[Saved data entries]

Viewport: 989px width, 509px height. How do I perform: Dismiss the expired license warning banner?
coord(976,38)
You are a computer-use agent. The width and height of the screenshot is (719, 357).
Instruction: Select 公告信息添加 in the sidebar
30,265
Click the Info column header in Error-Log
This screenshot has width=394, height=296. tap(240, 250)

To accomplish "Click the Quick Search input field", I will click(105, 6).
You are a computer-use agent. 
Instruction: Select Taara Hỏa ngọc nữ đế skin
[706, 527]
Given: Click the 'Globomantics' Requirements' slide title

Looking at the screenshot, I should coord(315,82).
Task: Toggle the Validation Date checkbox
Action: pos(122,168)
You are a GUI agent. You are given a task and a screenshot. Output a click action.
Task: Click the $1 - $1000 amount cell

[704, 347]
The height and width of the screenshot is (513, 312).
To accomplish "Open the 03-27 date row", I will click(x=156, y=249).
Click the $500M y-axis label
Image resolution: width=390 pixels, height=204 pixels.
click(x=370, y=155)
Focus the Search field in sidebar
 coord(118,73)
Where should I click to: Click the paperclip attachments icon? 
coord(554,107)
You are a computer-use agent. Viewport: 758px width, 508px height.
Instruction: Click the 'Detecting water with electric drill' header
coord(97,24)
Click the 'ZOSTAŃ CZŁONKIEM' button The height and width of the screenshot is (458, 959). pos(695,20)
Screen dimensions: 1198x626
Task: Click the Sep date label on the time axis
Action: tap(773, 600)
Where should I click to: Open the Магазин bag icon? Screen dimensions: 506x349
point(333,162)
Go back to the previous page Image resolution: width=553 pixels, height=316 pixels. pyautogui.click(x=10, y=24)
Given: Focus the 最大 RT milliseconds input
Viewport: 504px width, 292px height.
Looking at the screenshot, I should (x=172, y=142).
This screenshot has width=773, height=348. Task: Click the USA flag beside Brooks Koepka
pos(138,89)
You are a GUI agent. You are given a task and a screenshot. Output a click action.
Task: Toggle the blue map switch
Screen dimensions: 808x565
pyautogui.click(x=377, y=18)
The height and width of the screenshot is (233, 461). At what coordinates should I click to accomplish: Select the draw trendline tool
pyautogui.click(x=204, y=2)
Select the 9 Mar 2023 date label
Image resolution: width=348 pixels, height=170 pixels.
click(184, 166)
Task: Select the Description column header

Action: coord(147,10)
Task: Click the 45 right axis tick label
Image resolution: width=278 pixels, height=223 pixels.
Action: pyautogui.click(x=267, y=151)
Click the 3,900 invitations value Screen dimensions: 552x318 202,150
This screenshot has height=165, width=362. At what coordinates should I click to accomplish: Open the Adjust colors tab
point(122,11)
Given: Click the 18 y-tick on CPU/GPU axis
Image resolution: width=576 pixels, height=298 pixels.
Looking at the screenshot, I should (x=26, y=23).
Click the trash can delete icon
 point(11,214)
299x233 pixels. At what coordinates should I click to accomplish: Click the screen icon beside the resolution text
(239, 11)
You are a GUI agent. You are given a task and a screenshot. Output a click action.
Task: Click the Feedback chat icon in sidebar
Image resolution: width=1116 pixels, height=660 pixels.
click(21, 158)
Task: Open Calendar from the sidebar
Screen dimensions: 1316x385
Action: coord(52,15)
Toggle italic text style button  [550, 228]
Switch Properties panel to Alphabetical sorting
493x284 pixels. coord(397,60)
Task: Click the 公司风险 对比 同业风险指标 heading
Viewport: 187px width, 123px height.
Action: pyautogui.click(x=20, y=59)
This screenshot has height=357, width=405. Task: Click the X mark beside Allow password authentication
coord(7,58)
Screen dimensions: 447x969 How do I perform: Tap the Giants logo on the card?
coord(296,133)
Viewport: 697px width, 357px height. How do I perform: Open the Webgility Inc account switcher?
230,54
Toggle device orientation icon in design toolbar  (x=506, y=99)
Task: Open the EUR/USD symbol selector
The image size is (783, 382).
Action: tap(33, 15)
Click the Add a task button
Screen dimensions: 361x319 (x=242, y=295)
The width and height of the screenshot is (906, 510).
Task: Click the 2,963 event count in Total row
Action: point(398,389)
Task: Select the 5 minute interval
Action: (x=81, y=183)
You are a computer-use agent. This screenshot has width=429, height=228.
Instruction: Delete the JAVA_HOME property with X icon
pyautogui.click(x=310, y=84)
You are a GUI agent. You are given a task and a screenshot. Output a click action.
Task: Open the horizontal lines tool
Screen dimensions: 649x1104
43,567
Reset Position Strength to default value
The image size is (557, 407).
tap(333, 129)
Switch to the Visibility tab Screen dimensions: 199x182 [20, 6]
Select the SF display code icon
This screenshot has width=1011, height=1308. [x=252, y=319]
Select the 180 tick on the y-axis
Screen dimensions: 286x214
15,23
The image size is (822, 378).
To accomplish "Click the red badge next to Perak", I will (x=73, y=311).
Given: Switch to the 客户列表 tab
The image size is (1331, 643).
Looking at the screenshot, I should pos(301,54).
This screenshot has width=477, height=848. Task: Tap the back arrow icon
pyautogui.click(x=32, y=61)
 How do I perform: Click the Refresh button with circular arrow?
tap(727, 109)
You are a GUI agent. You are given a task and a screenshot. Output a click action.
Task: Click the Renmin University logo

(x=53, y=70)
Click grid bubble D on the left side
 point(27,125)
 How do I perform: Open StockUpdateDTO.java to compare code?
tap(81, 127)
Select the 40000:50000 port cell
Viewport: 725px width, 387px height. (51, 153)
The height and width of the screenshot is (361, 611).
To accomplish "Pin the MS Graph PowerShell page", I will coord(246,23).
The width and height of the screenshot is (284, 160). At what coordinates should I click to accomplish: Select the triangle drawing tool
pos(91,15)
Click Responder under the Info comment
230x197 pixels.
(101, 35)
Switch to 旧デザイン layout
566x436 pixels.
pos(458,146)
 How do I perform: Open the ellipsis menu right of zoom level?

## Directions for this task
Go through the records above and retype each one exactly.

## Exercise solution
Viewport: 989px width, 509px height. How do I perform: Dismiss the expired license warning banner?
coord(976,38)
You are a computer-use agent. The width and height of the screenshot is (719, 357).
Instruction: Select 公告信息添加 in the sidebar
30,265
Click the Info column header in Error-Log
This screenshot has width=394, height=296. tap(240, 250)

To accomplish "Click the Quick Search input field", I will click(105, 6).
You are a computer-use agent. 
Instruction: Select Taara Hỏa ngọc nữ đế skin
[706, 527]
Given: Click the 'Globomantics' Requirements' slide title

Looking at the screenshot, I should coord(315,82).
Task: Toggle the Validation Date checkbox
Action: pos(122,168)
You are a GUI agent. You are given a task and a screenshot. Output a click action.
Task: Click the $1 - $1000 amount cell

[704, 347]
The height and width of the screenshot is (513, 312).
To accomplish "Open the 03-27 date row", I will click(x=156, y=249).
Click the $500M y-axis label
Image resolution: width=390 pixels, height=204 pixels.
click(x=370, y=155)
Focus the Search field in sidebar
 coord(118,73)
Where should I click to: Click the paperclip attachments icon? 
coord(554,107)
You are a computer-use agent. Viewport: 758px width, 508px height.
Instruction: Click the 'Detecting water with electric drill' header
coord(97,24)
Click the 'ZOSTAŃ CZŁONKIEM' button The height and width of the screenshot is (458, 959). pos(695,20)
Screen dimensions: 1198x626
Task: Click the Sep date label on the time axis
Action: tap(773, 600)
Where should I click to: Open the Магазин bag icon? Screen dimensions: 506x349
point(333,162)
Go back to the previous page Image resolution: width=553 pixels, height=316 pixels. pyautogui.click(x=10, y=24)
Given: Focus the 最大 RT milliseconds input
Viewport: 504px width, 292px height.
Looking at the screenshot, I should (x=172, y=142).
This screenshot has width=773, height=348. Task: Click the USA flag beside Brooks Koepka
pos(138,89)
You are a GUI agent. You are given a task and a screenshot. Output a click action.
Task: Toggle the blue map switch
Screen dimensions: 808x565
pyautogui.click(x=377, y=18)
The height and width of the screenshot is (233, 461). At what coordinates should I click to accomplish: Select the draw trendline tool
pyautogui.click(x=204, y=2)
Select the 9 Mar 2023 date label
Image resolution: width=348 pixels, height=170 pixels.
click(184, 166)
Task: Select the Description column header

Action: coord(147,10)
Task: Click the 45 right axis tick label
Image resolution: width=278 pixels, height=223 pixels.
Action: pyautogui.click(x=267, y=151)
Click the 3,900 invitations value Screen dimensions: 552x318 202,150
This screenshot has height=165, width=362. At what coordinates should I click to accomplish: Open the Adjust colors tab
point(122,11)
Given: Click the 18 y-tick on CPU/GPU axis
Image resolution: width=576 pixels, height=298 pixels.
Looking at the screenshot, I should (x=26, y=23).
Click the trash can delete icon
 point(11,214)
299x233 pixels. At what coordinates should I click to accomplish: Click the screen icon beside the resolution text
(239, 11)
You are a GUI agent. You are given a task and a screenshot. Output a click action.
Task: Click the Feedback chat icon in sidebar
Image resolution: width=1116 pixels, height=660 pixels.
click(21, 158)
Task: Open Calendar from the sidebar
Screen dimensions: 1316x385
Action: coord(52,15)
Toggle italic text style button  [550, 228]
Switch Properties panel to Alphabetical sorting
493x284 pixels. coord(397,60)
Task: Click the 公司风险 对比 同业风险指标 heading
Viewport: 187px width, 123px height.
Action: pyautogui.click(x=20, y=59)
This screenshot has height=357, width=405. Task: Click the X mark beside Allow password authentication
coord(7,58)
Screen dimensions: 447x969 How do I perform: Tap the Giants logo on the card?
coord(296,133)
Viewport: 697px width, 357px height. How do I perform: Open the Webgility Inc account switcher?
230,54
Toggle device orientation icon in design toolbar  (x=506, y=99)
Task: Open the EUR/USD symbol selector
The image size is (783, 382).
Action: tap(33, 15)
Click the Add a task button
Screen dimensions: 361x319 (x=242, y=295)
The width and height of the screenshot is (906, 510).
Task: Click the 2,963 event count in Total row
Action: point(398,389)
Task: Select the 5 minute interval
Action: (x=81, y=183)
You are a computer-use agent. This screenshot has width=429, height=228.
Instruction: Delete the JAVA_HOME property with X icon
pyautogui.click(x=310, y=84)
You are a GUI agent. You are given a task and a screenshot. Output a click action.
Task: Open the horizontal lines tool
Screen dimensions: 649x1104
43,567
Reset Position Strength to default value
The image size is (557, 407).
tap(333, 129)
Switch to the Visibility tab Screen dimensions: 199x182 [20, 6]
Select the SF display code icon
This screenshot has width=1011, height=1308. [x=252, y=319]
Select the 180 tick on the y-axis
Screen dimensions: 286x214
15,23
The image size is (822, 378).
To accomplish "Click the red badge next to Perak", I will (x=73, y=311).
Given: Switch to the 客户列表 tab
The image size is (1331, 643).
Looking at the screenshot, I should pos(301,54).
This screenshot has width=477, height=848. Task: Tap the back arrow icon
pyautogui.click(x=32, y=61)
 How do I perform: Click the Refresh button with circular arrow?
tap(727, 109)
You are a GUI agent. You are given a task and a screenshot. Output a click action.
Task: Click the Renmin University logo

(x=53, y=70)
Click grid bubble D on the left side
 point(27,125)
 How do I perform: Open StockUpdateDTO.java to compare code?
tap(81, 127)
Select the 40000:50000 port cell
Viewport: 725px width, 387px height. (51, 153)
The height and width of the screenshot is (361, 611).
To accomplish "Pin the MS Graph PowerShell page", I will coord(246,23).
The width and height of the screenshot is (284, 160). At what coordinates should I click to accomplish: Select the triangle drawing tool
pos(91,15)
Click Responder under the Info comment
230x197 pixels.
(101, 35)
Switch to 旧デザイン layout
566x436 pixels.
pos(458,146)
 How do I perform: Open the ellipsis menu right of zoom level?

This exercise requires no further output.